Coffin believed to belong to Akhenaten found in Tomb KV55. Note the typical obliteration of the face.

Egyptians also practiced this,[3] as seen in relics from pharaoh Akhenaten's tomb and elsewhere. Akhenaten's sole worship of the god Aten, instead of the traditional pantheon, was considered heretical. During his reign, Akhenaten endeavoured to have all references to the god Amun chipped away and removed.[4] After his reign, temples to Aten were dismantled and the stones reused to create other temples. Images of Akhenaten had their faces chipped away, and images and references to Amun reappeared. The people blamed their misfortunes on Akhenaten's shift of worship to Atenism, away from the gods they served before him.[5] Other Egyptian victims of this practice include the pharaohs that immediately succeeded Akhenaten, including Smenkhkare, Neferneferuaten, and Ay.[3] The campaign of damnatio memoriae against Akhenaten and his successors was initiated by the latter's successor, Horemheb, who decided to erase from history all pharaohs associated with the unpopular Amarna Period; this process was continued by Horemheb's successors.[6]

Ancient Hittites Edit

The erased rock relief at Sirkeli Höyük that is believed to be of Mursili III.[7]

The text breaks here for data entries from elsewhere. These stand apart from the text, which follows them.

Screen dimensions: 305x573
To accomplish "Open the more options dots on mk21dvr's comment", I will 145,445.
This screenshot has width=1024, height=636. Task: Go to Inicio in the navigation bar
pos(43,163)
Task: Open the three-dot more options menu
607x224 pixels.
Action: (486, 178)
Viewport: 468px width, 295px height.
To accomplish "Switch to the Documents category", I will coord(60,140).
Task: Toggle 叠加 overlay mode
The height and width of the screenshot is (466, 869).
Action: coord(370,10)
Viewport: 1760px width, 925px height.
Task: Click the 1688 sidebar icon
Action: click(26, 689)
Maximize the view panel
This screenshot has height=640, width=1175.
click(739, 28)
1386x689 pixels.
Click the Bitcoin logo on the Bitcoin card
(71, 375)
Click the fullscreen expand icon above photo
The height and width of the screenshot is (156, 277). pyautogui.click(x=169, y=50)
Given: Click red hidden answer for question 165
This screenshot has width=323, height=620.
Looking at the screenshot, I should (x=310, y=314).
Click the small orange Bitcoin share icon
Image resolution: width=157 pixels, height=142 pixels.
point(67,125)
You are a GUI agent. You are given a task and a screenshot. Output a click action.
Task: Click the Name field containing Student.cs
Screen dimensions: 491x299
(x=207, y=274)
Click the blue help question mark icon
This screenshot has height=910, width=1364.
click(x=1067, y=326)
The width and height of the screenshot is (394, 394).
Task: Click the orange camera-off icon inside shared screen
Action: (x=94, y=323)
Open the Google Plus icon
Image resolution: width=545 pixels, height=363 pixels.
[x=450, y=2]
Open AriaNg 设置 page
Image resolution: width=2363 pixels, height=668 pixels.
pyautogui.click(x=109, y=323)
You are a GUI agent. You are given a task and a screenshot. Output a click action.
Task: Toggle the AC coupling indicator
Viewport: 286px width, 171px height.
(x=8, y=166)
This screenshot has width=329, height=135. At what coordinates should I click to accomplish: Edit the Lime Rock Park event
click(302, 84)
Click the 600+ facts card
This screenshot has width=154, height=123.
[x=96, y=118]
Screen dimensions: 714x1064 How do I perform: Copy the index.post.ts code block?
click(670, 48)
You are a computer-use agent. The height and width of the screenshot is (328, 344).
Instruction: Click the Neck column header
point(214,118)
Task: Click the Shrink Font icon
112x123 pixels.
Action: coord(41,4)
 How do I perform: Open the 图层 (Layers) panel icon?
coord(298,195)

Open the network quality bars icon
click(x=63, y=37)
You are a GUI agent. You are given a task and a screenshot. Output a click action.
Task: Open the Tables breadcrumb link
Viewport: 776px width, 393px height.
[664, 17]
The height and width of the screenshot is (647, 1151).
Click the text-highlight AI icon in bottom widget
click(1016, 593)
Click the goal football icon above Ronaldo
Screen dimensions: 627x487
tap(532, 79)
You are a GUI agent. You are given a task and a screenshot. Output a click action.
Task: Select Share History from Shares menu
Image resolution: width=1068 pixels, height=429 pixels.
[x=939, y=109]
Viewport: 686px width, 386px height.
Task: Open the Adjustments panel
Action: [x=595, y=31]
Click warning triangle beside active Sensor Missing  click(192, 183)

One case of damnatio memoriae is known for the ancient Hittite empire. Mursili III was a king of the Hittites for about 7 years in 1282–1275 BC. But then he was overthrown by his uncle Hattusili III, who then assumed the throne.

Located near the village of Sirkeli Höyük in Turkey, there's a well known relief of Mursili's father Muwatalli II, as well as a second, very similar relief that is believed to be that of his son Mursili. But then it was largely destroyed in antiquity, most likely by his spiteful uncle. The relief of the father was left untouched.

Ancient Greece Edit

Part of an honorific decree for Phaedrus of Sphettus, passed in 259/8 BC. The lines mentioning Phaedrus' interactions with the Antigonids were chiselled out as part of the damnatio memoriae of 200 BC.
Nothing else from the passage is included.